Restate verbatim the span of lines below between the line with "Task: Click the project panel search field" and the line with "Click the Flip Design icon", including those two lines, and only that span.

[Collected data]
···

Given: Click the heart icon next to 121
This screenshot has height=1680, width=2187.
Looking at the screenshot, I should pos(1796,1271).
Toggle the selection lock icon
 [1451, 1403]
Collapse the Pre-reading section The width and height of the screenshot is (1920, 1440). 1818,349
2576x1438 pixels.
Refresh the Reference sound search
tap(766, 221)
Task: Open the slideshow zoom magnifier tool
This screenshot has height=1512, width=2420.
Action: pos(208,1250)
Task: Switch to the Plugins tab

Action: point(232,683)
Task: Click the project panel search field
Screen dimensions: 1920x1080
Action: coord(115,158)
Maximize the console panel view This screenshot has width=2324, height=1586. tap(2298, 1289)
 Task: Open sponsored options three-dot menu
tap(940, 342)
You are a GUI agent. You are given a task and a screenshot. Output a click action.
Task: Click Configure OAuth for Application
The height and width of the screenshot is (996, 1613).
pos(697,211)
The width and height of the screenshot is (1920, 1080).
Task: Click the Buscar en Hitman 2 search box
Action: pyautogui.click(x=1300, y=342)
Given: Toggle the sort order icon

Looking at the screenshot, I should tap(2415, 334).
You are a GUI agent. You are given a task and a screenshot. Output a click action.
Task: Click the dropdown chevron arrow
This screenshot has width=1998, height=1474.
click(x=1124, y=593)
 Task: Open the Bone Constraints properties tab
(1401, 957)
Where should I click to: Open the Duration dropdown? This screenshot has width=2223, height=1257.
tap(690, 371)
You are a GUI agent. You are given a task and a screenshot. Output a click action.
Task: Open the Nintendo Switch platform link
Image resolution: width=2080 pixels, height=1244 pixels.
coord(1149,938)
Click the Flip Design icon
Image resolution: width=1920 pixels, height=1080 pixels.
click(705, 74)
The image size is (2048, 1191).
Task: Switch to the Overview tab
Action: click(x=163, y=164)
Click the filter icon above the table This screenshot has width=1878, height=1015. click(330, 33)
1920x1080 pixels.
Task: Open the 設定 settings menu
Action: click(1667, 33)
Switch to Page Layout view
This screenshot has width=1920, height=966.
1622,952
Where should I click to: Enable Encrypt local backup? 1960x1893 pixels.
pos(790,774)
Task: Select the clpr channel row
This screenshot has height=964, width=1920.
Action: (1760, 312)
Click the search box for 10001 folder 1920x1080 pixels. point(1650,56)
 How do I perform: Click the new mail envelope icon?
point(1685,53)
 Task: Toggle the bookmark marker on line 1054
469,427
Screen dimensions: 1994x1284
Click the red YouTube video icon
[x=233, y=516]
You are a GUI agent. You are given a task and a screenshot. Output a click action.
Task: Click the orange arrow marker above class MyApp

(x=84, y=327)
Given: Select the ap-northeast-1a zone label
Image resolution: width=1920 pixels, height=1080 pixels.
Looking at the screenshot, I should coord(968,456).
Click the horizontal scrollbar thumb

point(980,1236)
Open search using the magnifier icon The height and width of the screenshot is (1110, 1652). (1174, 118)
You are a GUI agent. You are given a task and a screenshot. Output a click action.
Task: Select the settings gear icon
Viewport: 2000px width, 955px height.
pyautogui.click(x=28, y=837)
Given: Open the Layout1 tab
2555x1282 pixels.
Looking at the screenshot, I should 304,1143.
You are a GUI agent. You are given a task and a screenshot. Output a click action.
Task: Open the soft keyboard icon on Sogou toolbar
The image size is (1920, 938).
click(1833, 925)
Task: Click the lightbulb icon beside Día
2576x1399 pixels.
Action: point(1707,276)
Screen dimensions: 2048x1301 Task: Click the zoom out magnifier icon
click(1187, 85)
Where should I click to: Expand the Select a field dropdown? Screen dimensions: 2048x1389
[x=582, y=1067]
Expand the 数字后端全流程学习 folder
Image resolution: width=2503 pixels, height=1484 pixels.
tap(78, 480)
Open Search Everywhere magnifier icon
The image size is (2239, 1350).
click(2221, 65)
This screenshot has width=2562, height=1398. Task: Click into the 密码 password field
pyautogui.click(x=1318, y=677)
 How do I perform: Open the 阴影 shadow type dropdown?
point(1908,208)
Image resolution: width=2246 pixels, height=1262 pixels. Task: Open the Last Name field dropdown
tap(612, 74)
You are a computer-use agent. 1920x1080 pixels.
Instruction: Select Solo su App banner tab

···

> _Response to the task_
Task: Click the project panel search field
Screen dimensions: 1920x1080
Action: coord(115,158)
Maximize the console panel view This screenshot has width=2324, height=1586. tap(2298, 1289)
 Task: Open sponsored options three-dot menu
tap(940, 342)
You are a GUI agent. You are given a task and a screenshot. Output a click action.
Task: Click Configure OAuth for Application
The height and width of the screenshot is (996, 1613).
pos(697,211)
The width and height of the screenshot is (1920, 1080).
Task: Click the Buscar en Hitman 2 search box
Action: pyautogui.click(x=1300, y=342)
Given: Toggle the sort order icon

Looking at the screenshot, I should tap(2415, 334).
You are a GUI agent. You are given a task and a screenshot. Output a click action.
Task: Click the dropdown chevron arrow
This screenshot has width=1998, height=1474.
click(x=1124, y=593)
 Task: Open the Bone Constraints properties tab
(1401, 957)
Where should I click to: Open the Duration dropdown? This screenshot has width=2223, height=1257.
tap(690, 371)
You are a GUI agent. You are given a task and a screenshot. Output a click action.
Task: Open the Nintendo Switch platform link
Image resolution: width=2080 pixels, height=1244 pixels.
coord(1149,938)
Click the Flip Design icon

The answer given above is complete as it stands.